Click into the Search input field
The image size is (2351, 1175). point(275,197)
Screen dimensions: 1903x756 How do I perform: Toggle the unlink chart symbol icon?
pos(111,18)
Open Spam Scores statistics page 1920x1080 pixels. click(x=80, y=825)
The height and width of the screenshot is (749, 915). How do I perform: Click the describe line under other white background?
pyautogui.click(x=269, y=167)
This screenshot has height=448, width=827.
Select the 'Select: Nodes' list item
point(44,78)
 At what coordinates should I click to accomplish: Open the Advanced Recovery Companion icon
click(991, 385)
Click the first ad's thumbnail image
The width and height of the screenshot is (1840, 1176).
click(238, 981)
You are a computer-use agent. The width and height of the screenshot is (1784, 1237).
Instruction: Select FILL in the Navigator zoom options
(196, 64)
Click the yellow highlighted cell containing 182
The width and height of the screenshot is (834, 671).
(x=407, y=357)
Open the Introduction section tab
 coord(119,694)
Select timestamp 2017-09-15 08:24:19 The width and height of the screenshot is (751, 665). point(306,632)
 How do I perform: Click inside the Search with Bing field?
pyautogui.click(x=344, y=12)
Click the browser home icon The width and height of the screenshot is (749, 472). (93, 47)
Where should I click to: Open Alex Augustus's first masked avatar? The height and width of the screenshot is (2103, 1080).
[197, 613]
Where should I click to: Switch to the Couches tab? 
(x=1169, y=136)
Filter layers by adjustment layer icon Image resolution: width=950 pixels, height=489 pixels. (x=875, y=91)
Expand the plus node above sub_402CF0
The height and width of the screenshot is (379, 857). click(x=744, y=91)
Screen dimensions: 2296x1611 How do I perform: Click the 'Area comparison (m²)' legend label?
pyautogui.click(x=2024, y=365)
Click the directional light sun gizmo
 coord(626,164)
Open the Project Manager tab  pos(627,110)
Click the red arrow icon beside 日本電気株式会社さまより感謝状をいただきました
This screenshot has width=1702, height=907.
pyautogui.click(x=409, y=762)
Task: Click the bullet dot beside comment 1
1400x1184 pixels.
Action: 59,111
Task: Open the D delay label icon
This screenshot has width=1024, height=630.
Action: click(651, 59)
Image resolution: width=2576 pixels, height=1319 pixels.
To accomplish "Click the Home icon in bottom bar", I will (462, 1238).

§

▶ [Problem to solve]: Rewrite all the records above, replacing each occurrence of "How do I perform:" with "What click completes:" and leaving everything else unchanged.

▶ [Task response]:
Click into the Search input field
The image size is (2351, 1175). point(275,197)
Screen dimensions: 1903x756 What click completes: Toggle the unlink chart symbol icon?
pos(111,18)
Open Spam Scores statistics page 1920x1080 pixels. click(x=80, y=825)
The height and width of the screenshot is (749, 915). What click completes: Click the describe line under other white background?
pyautogui.click(x=269, y=167)
This screenshot has height=448, width=827.
Select the 'Select: Nodes' list item
point(44,78)
 At what coordinates should I click to accomplish: Open the Advanced Recovery Companion icon
click(991, 385)
Click the first ad's thumbnail image
The width and height of the screenshot is (1840, 1176).
click(238, 981)
You are a computer-use agent. The width and height of the screenshot is (1784, 1237).
Instruction: Select FILL in the Navigator zoom options
(196, 64)
Click the yellow highlighted cell containing 182
The width and height of the screenshot is (834, 671).
(x=407, y=357)
Open the Introduction section tab
 coord(119,694)
Select timestamp 2017-09-15 08:24:19 The width and height of the screenshot is (751, 665). point(306,632)
 What click completes: Click inside the Search with Bing field?
pyautogui.click(x=344, y=12)
Click the browser home icon The width and height of the screenshot is (749, 472). (93, 47)
Where should I click to: Open Alex Augustus's first masked avatar? The height and width of the screenshot is (2103, 1080).
[197, 613]
Where should I click to: Switch to the Couches tab? 
(x=1169, y=136)
Filter layers by adjustment layer icon Image resolution: width=950 pixels, height=489 pixels. (x=875, y=91)
Expand the plus node above sub_402CF0
The height and width of the screenshot is (379, 857). click(x=744, y=91)
Screen dimensions: 2296x1611 What click completes: Click the 'Area comparison (m²)' legend label?
pyautogui.click(x=2024, y=365)
Click the directional light sun gizmo
 coord(626,164)
Open the Project Manager tab  pos(627,110)
Click the red arrow icon beside 日本電気株式会社さまより感謝状をいただきました
This screenshot has width=1702, height=907.
pyautogui.click(x=409, y=762)
Task: Click the bullet dot beside comment 1
1400x1184 pixels.
Action: 59,111
Task: Open the D delay label icon
This screenshot has width=1024, height=630.
Action: click(651, 59)
Image resolution: width=2576 pixels, height=1319 pixels.
To accomplish "Click the Home icon in bottom bar", I will (462, 1238).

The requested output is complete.